🤖 AI Summary
This work investigates the effectiveness of Retrieval-Augmented Generation (RAG) in enhancing large language models’ (LLMs) code generation capability using documentation of obscure, open-source Python libraries. Addressing real-world development scenarios where practitioners rely on infrequently documented APIs, the authors introduce the first systematic evaluation framework for low-frequency API settings. Their method employs multi-granularity document chunking, code-example-driven retrieval, and a dedicated re-ranking strategy. Experiments demonstrate that RAG improves LLM code generation accuracy on obscure-API tasks by 83%–220%. Code examples are identified as the most information-rich document element—substantially outperforming descriptive text and parameter lists—while LLMs exhibit notable robustness to documentation noise. This study provides the first empirical validation of RAG’s efficacy in low-frequency API contexts and proposes a practical documentation optimization pathway centered on example quality and diversity.
📝 Abstract
Retrieval-augmented generation (RAG) has increasingly shown its power in extending large language models' (LLMs') capability beyond their pre-trained knowledge. Existing works have shown that RAG can help with software development tasks such as code generation, code update, and test generation. Yet, the effectiveness of adapting LLMs to fast-evolving or less common API libraries using RAG remains unknown. To bridge this gap, we take an initial step to study this unexplored yet practical setting - when developers code with a less common library, they often refer to its API documentation; likewise, when LLMs are allowed to look up API documentation via RAG, to what extent can LLMs be advanced?

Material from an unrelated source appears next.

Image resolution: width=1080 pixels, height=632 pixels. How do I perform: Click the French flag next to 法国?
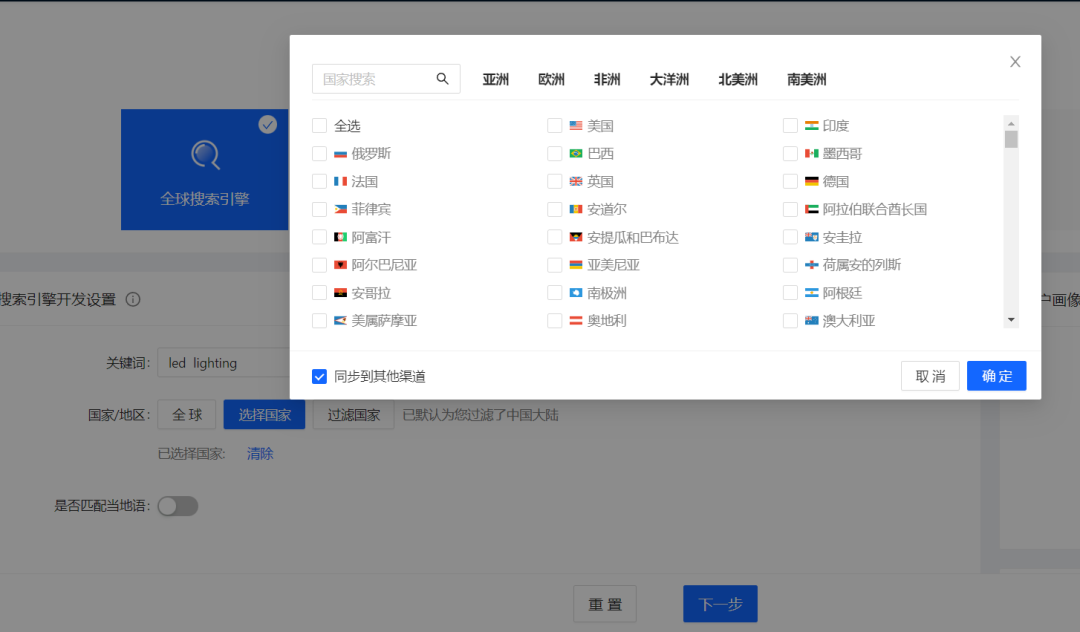click(341, 182)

To mimic such a setting, we select four less common open-source Python libraries with a total of 1017 eligible APIs. We study the factors that affect the effectiveness of using the documentation of less common API libraries as additional knowledge for retrieval and generation. Our intensive study yields interesting findings: (1) RAG helps improve LLMs' performance by 83%-220%. (2) Example code contributes the most to advance LLMs, instead of the descriptive texts and parameter lists in the API documentation. (3) LLMs could sometimes tolerate mild noises (typos in description or incorrect parameters) by referencing their pre-trained knowledge or document context. Finally, we suggest that developers pay more attention to the quality and diversity of the code examples in the API documentation. The study sheds light on future low-code software development workflows.